Extract

•••••

## Syntagmatic Word Relationships: Conditional Entropy and Mutual Information

### Introduction

As I mentioned in my previous post, there are two types of word associations, paradigmatic and syntagmatic. For this post, I will be discussing syntagmatic relationships and how to apply concepts from information theory to mine this type of relationship. We will concentrate of the idea of entropy (specifically conditional entropy) and mutual information.

### Conditional Entropy

For two words, word 1 and word 2, conditional entropy provides a metric for the predictability of the likelihood of the occurrence of word 1 given that we know about the presence or absence of word 2. Conditional entropy is calculated by finding the sum of the joint probability of the occurrence and absence word 1 and word 2, multiplies by the log of the conditional probability of the occurrence or absence of word 1 and word 2. See equation below:

Conditional Entropy Formula: H(W1|W2) = Sum(- P(W1=1,W2=1)*LOG2[P(W1=1|W2=1)]-P(W1=0,W2=1)*LOG2[P(W1=0|W2=1)] – P(W1=1,W2=0)*LOG2[P(W1=1|W2=0)]- P(W1=0,W2=0)*LOG2[P(W1=0|W2=0)])

Where: H(W1|W2) <= H(W1)

Conditional Probability: P(W1|W2) = P(W1 union W2) / P(W2)

Joint Probability of 2 discrete random variables: P(W1 union W2)

Conditional entropy could never exceed the entropy of word 1. Conditional entropy is less than or equal to the entropy of word 1. In other words, the knowledge of the second word can make the occurrence of word 1 more unpredictable.

•••••

Data lines
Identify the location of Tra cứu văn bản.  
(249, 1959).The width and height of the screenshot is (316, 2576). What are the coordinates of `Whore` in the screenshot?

•••••

What you will do
Answer these questions about the post on syntagmatic word relationships.
(a) Which two types of word associations does the post name?
(b) Which two concepts does the post say it will concentrate on?
(c) How does the conditional entropy H(W1|W2) compare with the entropy of word 1?

Answer to this task
(a) Paradigmatic and syntagmatic.
(b) Entropy (specifically conditional entropy) and mutual information.
(c) It is less than or equal to the entropy of word 1 and can never exceed it.